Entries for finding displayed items
----------------------------------------
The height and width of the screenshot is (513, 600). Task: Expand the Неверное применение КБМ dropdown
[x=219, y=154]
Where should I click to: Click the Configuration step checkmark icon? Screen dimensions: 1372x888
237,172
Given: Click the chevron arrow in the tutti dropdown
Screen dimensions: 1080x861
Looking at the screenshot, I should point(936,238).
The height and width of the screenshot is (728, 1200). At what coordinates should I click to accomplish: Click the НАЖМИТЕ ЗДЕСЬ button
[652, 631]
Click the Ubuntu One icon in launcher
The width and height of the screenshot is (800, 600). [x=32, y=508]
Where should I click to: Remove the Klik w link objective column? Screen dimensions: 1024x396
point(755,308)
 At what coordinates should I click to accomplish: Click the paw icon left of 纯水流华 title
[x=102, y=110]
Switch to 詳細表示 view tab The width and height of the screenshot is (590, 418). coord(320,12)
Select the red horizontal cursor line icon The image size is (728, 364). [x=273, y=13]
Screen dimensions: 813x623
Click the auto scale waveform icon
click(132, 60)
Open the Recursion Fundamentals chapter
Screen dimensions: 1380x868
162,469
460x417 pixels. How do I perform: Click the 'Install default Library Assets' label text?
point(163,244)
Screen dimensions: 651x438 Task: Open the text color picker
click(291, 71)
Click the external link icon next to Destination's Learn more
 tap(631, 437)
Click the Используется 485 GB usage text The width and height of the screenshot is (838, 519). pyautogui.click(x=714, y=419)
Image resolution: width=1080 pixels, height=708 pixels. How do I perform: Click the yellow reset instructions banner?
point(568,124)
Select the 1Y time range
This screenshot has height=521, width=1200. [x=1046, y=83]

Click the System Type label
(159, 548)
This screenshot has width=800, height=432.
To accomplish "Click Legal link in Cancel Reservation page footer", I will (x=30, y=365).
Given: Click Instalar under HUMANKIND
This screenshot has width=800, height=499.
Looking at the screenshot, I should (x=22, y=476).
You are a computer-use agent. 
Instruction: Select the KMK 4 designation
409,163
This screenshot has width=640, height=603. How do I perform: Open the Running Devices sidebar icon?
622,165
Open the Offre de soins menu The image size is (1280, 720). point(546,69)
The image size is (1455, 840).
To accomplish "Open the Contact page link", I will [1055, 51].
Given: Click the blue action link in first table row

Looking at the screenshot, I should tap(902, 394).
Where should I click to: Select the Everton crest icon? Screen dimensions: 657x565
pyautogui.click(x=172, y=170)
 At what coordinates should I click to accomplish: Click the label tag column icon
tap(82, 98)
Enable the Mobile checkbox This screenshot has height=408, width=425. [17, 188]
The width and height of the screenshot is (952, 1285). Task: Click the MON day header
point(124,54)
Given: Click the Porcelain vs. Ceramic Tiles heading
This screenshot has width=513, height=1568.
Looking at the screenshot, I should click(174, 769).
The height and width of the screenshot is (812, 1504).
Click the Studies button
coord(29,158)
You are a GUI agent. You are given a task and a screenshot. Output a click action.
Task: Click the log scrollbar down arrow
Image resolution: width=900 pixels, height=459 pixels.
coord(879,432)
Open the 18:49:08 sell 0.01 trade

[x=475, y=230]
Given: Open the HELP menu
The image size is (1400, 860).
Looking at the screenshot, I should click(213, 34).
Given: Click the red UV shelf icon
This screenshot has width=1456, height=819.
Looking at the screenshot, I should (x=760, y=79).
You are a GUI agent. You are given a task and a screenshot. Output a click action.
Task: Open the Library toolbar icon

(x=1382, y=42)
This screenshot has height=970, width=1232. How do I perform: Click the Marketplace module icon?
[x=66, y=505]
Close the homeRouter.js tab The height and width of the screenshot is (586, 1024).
----------------------------------------
--- Written request ---
Copy every one of the entries above word for word, keeping them in their original order.

--- Problem solution ---
The height and width of the screenshot is (513, 600). Task: Expand the Неверное применение КБМ dropdown
[x=219, y=154]
Where should I click to: Click the Configuration step checkmark icon? Screen dimensions: 1372x888
237,172
Given: Click the chevron arrow in the tutti dropdown
Screen dimensions: 1080x861
Looking at the screenshot, I should point(936,238).
The height and width of the screenshot is (728, 1200). At what coordinates should I click to accomplish: Click the НАЖМИТЕ ЗДЕСЬ button
[652, 631]
Click the Ubuntu One icon in launcher
The width and height of the screenshot is (800, 600). [x=32, y=508]
Where should I click to: Remove the Klik w link objective column? Screen dimensions: 1024x396
point(755,308)
 At what coordinates should I click to accomplish: Click the paw icon left of 纯水流华 title
[x=102, y=110]
Switch to 詳細表示 view tab The width and height of the screenshot is (590, 418). coord(320,12)
Select the red horizontal cursor line icon The image size is (728, 364). [x=273, y=13]
Screen dimensions: 813x623
Click the auto scale waveform icon
click(132, 60)
Open the Recursion Fundamentals chapter
Screen dimensions: 1380x868
162,469
460x417 pixels. How do I perform: Click the 'Install default Library Assets' label text?
point(163,244)
Screen dimensions: 651x438 Task: Open the text color picker
click(291, 71)
Click the external link icon next to Destination's Learn more
 tap(631, 437)
Click the Используется 485 GB usage text The width and height of the screenshot is (838, 519). pyautogui.click(x=714, y=419)
Image resolution: width=1080 pixels, height=708 pixels. How do I perform: Click the yellow reset instructions banner?
point(568,124)
Select the 1Y time range
This screenshot has height=521, width=1200. [x=1046, y=83]

Click the System Type label
(159, 548)
This screenshot has width=800, height=432.
To accomplish "Click Legal link in Cancel Reservation page footer", I will (x=30, y=365).
Given: Click Instalar under HUMANKIND
This screenshot has width=800, height=499.
Looking at the screenshot, I should (x=22, y=476).
You are a computer-use agent. 
Instruction: Select the KMK 4 designation
409,163
This screenshot has width=640, height=603. How do I perform: Open the Running Devices sidebar icon?
622,165
Open the Offre de soins menu The image size is (1280, 720). point(546,69)
The image size is (1455, 840).
To accomplish "Open the Contact page link", I will [1055, 51].
Given: Click the blue action link in first table row

Looking at the screenshot, I should tap(902, 394).
Where should I click to: Select the Everton crest icon? Screen dimensions: 657x565
pyautogui.click(x=172, y=170)
 At what coordinates should I click to accomplish: Click the label tag column icon
tap(82, 98)
Enable the Mobile checkbox This screenshot has height=408, width=425. [17, 188]
The width and height of the screenshot is (952, 1285). Task: Click the MON day header
point(124,54)
Given: Click the Porcelain vs. Ceramic Tiles heading
This screenshot has width=513, height=1568.
Looking at the screenshot, I should click(174, 769).
The height and width of the screenshot is (812, 1504).
Click the Studies button
coord(29,158)
You are a GUI agent. You are given a task and a screenshot. Output a click action.
Task: Click the log scrollbar down arrow
Image resolution: width=900 pixels, height=459 pixels.
coord(879,432)
Open the 18:49:08 sell 0.01 trade

[x=475, y=230]
Given: Open the HELP menu
The image size is (1400, 860).
Looking at the screenshot, I should click(213, 34).
Given: Click the red UV shelf icon
This screenshot has width=1456, height=819.
Looking at the screenshot, I should (x=760, y=79).
You are a GUI agent. You are given a task and a screenshot. Output a click action.
Task: Open the Library toolbar icon

(x=1382, y=42)
This screenshot has height=970, width=1232. How do I perform: Click the Marketplace module icon?
[x=66, y=505]
Close the homeRouter.js tab The height and width of the screenshot is (586, 1024).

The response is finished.